I'm not really useful with gdb, I admit.
Comment 4 Florian Weimer 2023-05-15 14:04:41 UTC 
It's due to use of RTLD_DEEPBIND in php:

#  define DL_LOAD(libname)                      dlopen(libname, PHP_RTLD_MODE | RTLD_GLOBAL | RTLD_DEEPBIND)

RTLD_DEEPBIND changes the binding of environ in libc.so.6 from the main executable (present there because of a copy relocation, and correctly initialized) to the previously dormant symbol in libc.so.6 (which is uninitialized). GDB doesn't really handle this rebinding, which is why environ shows up as not NULL.

Ideally, php would stop using RTLD_DEEPBIND. If this is not possible, you can build the main program (uswgi in this case) as PIC, not PIE, which avoids copy relocations.
Comment 5 Ralf Ertzinger 2023-05-15 14:15:24 UTC 
Is there another can of worms that I'd open with the PIE/PIC change? Is that a change that's required for uwsgi as a whole (binary and dynamically loadable modules), or just for the php module?
Comment 6 Florian Weimer 2023-05-15 14:19:34 UTC 
(In reply to Ralf Ertzinger from comment #5)
> Is there another can of worms that I'd open with the PIE/PIC change? Is that
> a change that's required for uwsgi as a whole (binary and dynamically
> loadable modules), or just for the php module?

Just the main program (uwsgi), the modules are already PIC.
Comment 7 Ralf Ertzinger 2023-05-15 14:27:57 UTC 
Thanks, I'll try that.
Comment 8 Joe Orton 2023-05-15 14:42:37 UTC 
I was tagged into an upstream user hitting problems with RTLD_DEEPBIND recently. https://github.com/php/php-src/issues/10670

It may be time to turn this into a config option and flip the default from On to Off.
Comment 9 Ralf Ertzinger 2023-05-15 18:57:18 UTC 
I've rebuilt uwsgi with

%undefine _hardened_build

which should disable PIE according to https://docs.fedoraproject.org/en-US/packaging-guidelines/#_pie

And the executable no longer says "LSB pie executable"

/usr/sbin/uwsgi: ELF 64-bit LSB executable, x86-64, version 1 (SYSV), dynamically linked, interpreter /lib64/ld-linux-x86-64.so.2, BuildID[sha1]=160cd2740fd9e07a5a72f574f62d2043a8fa075d, for GNU/Linux 3.2.0, stripped

Unfortunately it still blows up in the same way.

### Task list
1. In the bug discussion text, why would building the main program as PIC rather than PIE help?
2. Rewrite everything in the bug discussion text from "I'm not really" down to "avoids copy relocations.", substituting "__environ" for "environ" throughout.

### Stored data

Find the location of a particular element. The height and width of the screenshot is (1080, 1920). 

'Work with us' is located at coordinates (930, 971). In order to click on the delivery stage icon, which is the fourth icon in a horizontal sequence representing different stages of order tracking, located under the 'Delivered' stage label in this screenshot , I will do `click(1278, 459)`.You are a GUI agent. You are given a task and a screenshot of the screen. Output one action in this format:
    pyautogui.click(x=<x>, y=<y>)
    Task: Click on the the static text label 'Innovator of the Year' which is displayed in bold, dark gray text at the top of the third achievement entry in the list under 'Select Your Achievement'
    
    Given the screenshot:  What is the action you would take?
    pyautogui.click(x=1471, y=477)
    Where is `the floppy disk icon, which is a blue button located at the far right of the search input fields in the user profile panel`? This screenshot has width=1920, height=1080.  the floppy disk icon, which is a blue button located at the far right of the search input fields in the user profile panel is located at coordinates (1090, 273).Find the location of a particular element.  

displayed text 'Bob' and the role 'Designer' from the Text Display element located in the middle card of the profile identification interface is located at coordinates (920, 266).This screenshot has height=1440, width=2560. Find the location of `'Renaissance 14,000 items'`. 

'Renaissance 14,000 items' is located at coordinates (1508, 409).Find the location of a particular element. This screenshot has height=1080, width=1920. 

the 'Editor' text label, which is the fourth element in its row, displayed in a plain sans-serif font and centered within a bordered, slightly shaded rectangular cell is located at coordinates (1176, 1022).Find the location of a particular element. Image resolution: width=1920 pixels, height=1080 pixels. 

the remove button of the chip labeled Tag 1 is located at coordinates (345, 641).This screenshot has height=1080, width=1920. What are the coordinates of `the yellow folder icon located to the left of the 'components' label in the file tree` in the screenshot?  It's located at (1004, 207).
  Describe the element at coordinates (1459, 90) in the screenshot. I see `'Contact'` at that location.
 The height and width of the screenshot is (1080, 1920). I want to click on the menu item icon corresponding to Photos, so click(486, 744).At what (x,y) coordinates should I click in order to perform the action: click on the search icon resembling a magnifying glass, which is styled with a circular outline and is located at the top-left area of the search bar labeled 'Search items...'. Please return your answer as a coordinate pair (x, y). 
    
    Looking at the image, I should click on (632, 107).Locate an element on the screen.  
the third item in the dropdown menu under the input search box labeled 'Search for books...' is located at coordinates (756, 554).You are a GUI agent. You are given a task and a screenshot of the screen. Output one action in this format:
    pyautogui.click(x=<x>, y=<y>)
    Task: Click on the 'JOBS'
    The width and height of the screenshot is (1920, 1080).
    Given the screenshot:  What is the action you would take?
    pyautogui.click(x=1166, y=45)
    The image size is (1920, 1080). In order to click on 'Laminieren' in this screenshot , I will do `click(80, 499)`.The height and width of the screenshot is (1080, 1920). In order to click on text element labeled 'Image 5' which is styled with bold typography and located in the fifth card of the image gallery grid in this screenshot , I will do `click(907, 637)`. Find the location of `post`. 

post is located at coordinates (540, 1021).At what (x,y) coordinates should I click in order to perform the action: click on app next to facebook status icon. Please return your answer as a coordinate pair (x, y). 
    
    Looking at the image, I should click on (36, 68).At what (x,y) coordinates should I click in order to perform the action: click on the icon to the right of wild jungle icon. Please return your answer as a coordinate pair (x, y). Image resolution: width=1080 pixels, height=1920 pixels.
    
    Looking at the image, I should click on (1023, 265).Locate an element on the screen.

### Responses per task
1. RTLD_DEEPBIND changes the binding of environ in libc.so.6. It moves it from the main executable's copy, which exists because of a copy relocation and is correctly initialized, to the previously dormant, uninitialized symbol in libc.so.6. Building the main program as PIC instead of PIE avoids copy relocations.

2.
I'm not really useful with gdb, I admit.
Comment 4 Florian Weimer 2023-05-15 14:04:41 UTC 
It's due to use of RTLD_DEEPBIND in php:

#  define DL_LOAD(libname)                      dlopen(libname, PHP_RTLD_MODE | RTLD_GLOBAL | RTLD_DEEPBIND)

RTLD_DEEPBIND changes the binding of __environ in libc.so.6 from the main executable (present there because of a copy relocation, and correctly initialized) to the previously dormant symbol in libc.so.6 (which is uninitialized). GDB doesn't really handle this rebinding, which is why __environ shows up as not NULL.

Ideally, php would stop using RTLD_DEEPBIND. If this is not possible, you can build the main program (uswgi in this case) as PIC, not PIE, which avoids copy relocations.